[kwlug-disc] Backup and Recovery in the 21st Century

Tue Jan 12 12:01:35 EST 2010

sorry if anyone gets two copies of this reply.  Getting my mailing lists
mixed up again.

Khalid Baheyeldin wrote:
> On Tue, Jan 12, 2010 at 9:46 AM, Adam Glauser <adamglauser at gmail.com> wrote:
> 
>> Khalid Baheyeldin wrote:
>>
>>> The fact that it works on the file system level also has advantages. You
>>> can restore a partition EXACTLY to what it was before. This means
>>> timestamps, ownerships, access times, ...etc.
>>>
>> Is the main advantage over using --archive with rsync that the backup can
>> reside on a filesystem that does not support all the features of the source
>> filesystem?
> 
> 
> Rsync as most people use it is not real backup. You have only one copy on
> another machine (which is good), but you don't have versions. You just have
> the latest sync point in there.
> 
> Rsync here is like RAID, it protects from one thing only (disk failure in
> case of RAID, and machine failure in case of rsync). What they do not
> protect against, is user error, e.g. someone deletes a file by mistake then
> realizes it a week after, or an application bug corrupts data and you
> realize that after 4 days.
> 
> With Rsync and RAID, you are out of luck. If you have real versioned backup
> you can go back and retrieve your file from the older backup.
> 
> I have had a few instances of "oops!" and had to go to backup and found what
> I deleted in it. Rsync and RAID do not provide that.
> 

I realize that the caveat "as most people use it" is probably true, but
you are really underestimating rsync's ability.

In particular, rsync has the built in ability to use a Unix file system
hard link ability to create what I find to be the most awesome
versioning backup system ever.  Most people use rsnapshot, though I'm
the kind of masochists who rolls out his own scripts.

Pro:

Backups with versioning.  As many versions as you want, either just a
straightforward number of versions or some hierarchical time system,
such as 7 daily backups, 4 weekly and 12 monthly.

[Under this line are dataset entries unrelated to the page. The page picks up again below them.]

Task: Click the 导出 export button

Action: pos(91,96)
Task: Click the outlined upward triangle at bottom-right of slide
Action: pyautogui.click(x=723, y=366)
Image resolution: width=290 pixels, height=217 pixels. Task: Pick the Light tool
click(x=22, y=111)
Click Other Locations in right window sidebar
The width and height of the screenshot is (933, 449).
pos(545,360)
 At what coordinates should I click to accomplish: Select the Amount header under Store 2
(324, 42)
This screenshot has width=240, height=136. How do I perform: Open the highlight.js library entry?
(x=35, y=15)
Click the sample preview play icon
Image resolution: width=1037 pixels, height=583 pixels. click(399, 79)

Data transmitted on the wire only needs to be the difference between old
file and new file, so backup system works well for large data sets over
slow WAN links.

Each and every backup only requires data transfer and storage space of
an incremental backup, but can be accessed on the filesystem like a full
backup.  No need to assemble backup sets or use a database scheme to
keep track of what file can be found where for what day.  Absolutely no
software besides bash (or your shell of choice) needed to find and
restore files.

Cons:

No compression on storage. I believe, however, for most people, this
scheme will still require less space than any other since there's never
more than 1 "full backup," insofar as storage space is concerned.

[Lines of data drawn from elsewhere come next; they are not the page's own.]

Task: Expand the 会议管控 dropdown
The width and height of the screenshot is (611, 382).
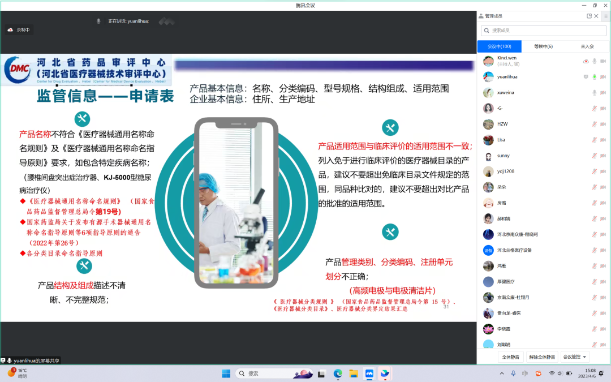Action: point(575,357)
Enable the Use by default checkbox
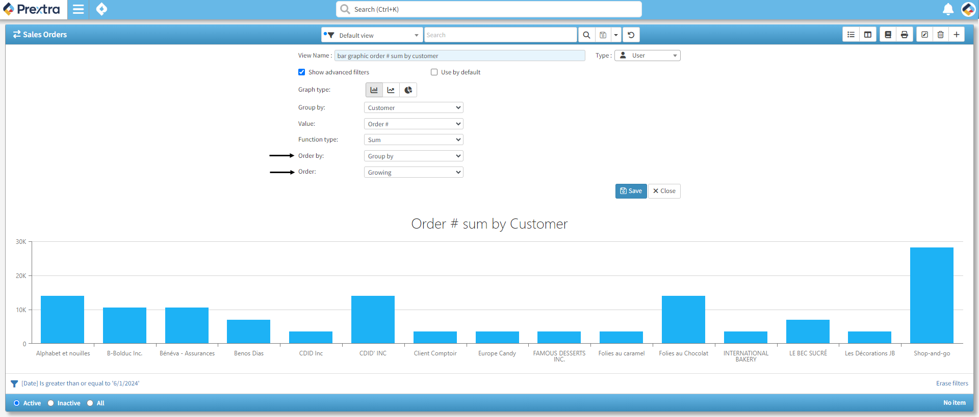Image resolution: width=979 pixels, height=417 pixels. click(x=434, y=72)
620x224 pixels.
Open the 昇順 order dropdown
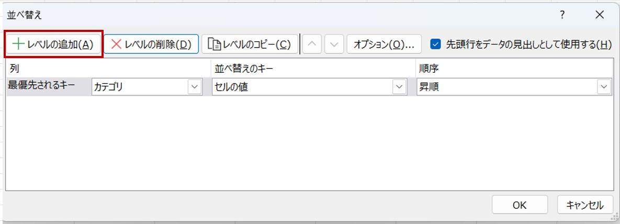coord(604,87)
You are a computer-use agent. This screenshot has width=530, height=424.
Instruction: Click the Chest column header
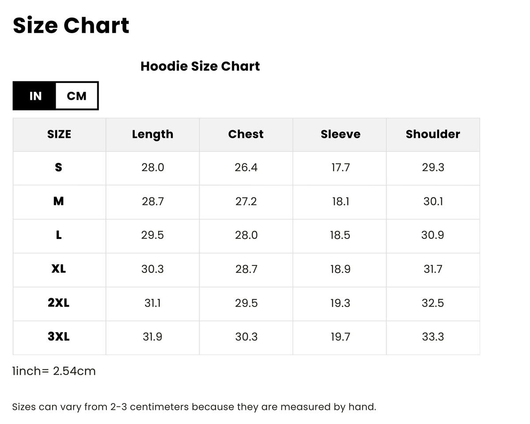coord(246,134)
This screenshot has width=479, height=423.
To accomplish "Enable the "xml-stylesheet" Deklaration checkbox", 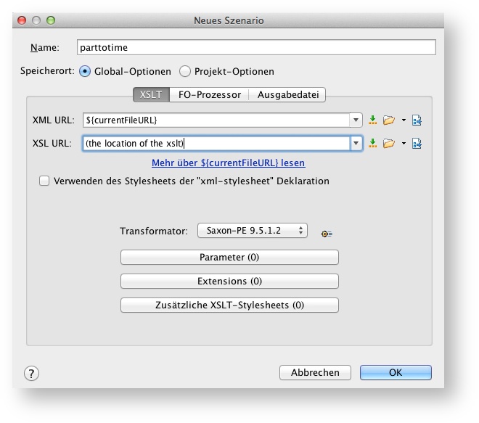I will [45, 181].
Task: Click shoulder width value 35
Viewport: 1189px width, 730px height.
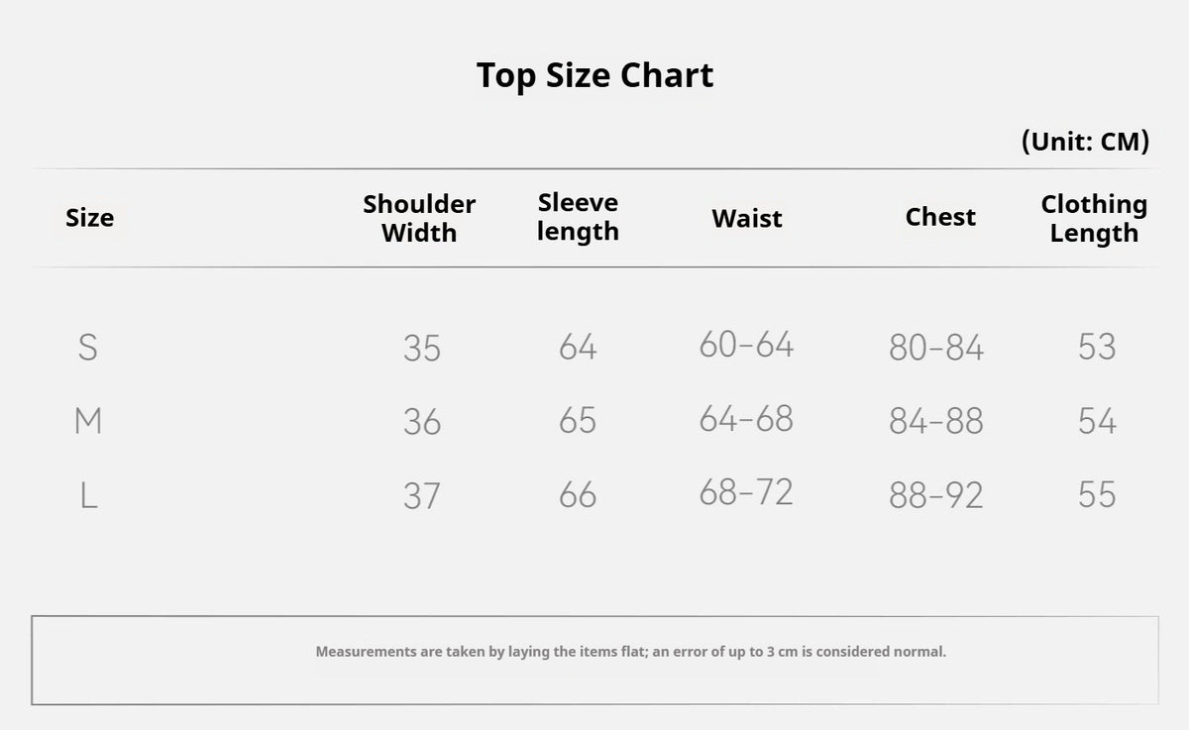Action: click(422, 349)
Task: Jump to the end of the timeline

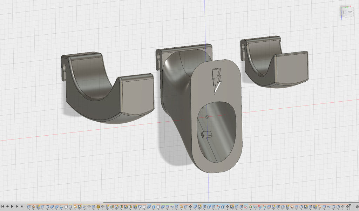Action: pos(21,207)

Even though rsync only transmits the differences between two files, a
complete copy of changed files gets stored on the remote storage.  This
would be undesirable if you are backing up large files that change
frequently, in which case, you might prefer a backup system that backs
up incremental diff (rdiff?)

Users who re-organize directory structure or change directory names can
completely gum up the WAN if rsync suddenly thinks it has to transfer
Gigabytes of data because a top level directory name has changed.